RFC 5227 has defined an improved mechanism known as Address Conflict Detection, or ACD. A host using ACD sends out three ARP queries for its new IPv4 address, spaced over a few seconds and leaving the ARP field for the sender’s IPv4 address filled with zeroes. This last step means that any other host with that IPv4 address in its cache will ignore the packet, rather than update its cache. If the original host receives no replies, it then sends out two more ARP queries for its new address, this time with the ARP field for the sender’s IPv4 address filled in with the new address; this is the stage at which other hosts on the network will make any necessary cache updates. Finally, ACD requires that hosts that do detect a duplicate address must discontinue using it.
It is also possible for other stations to answer an ARP query on behalf of the actual destination D; this is called proxy ARP. An early common scenario for this was when host C on a LAN had a modem connected to a serial port. In theory a host D dialing in to this modem should be on a different subnet, but that requires allocation of a new subnet. Instead, many sites chose a simpler arrangement. A host that dialed in to C’s serial port might be assigned IP address DIP, from the same subnet as C. C would be configured to route packets to D; that is, packets arriving from the serial line would be forwarded to the LAN interface, and packets sent to CLAN addressed to DIP would be forwarded to D. But we also have to handle ARP, and as D is not actually on the LAN it will not receive broadcast ARP queries. Instead, C would be configured to answer on behalf of D, replying with ⟨DIP,CLAN⟩. This generally worked quite well.
Proxy ARP is also used in Mobile IP, for the so-called “home agent” to intercept traffic addressed to the “home address” of a mobile device and then forward it (eg via tunneling) to that device. See 9.9 Mobile IP.

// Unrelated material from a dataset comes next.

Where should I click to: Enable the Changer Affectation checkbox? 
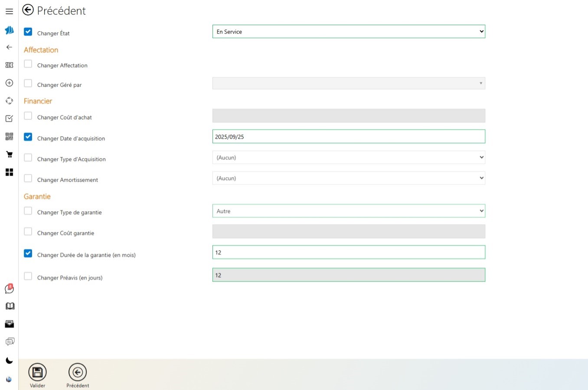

One delicate aspect of the ARP protocol is that stations are required to respond to a broadcast query. In the absence of proxies this theoretically should not create problems: there should be only one respondent. However, there were anecdotes from the Elder Days of networking when a broadcast ARP query would trigger an avalanche of responses. The protocol-design moral here is that determining who is to respond to a broadcast message should be done with great care. (RFC 1122 section 3.2.2 addresses this same point in the context of responding to broadcast ICMP messages.)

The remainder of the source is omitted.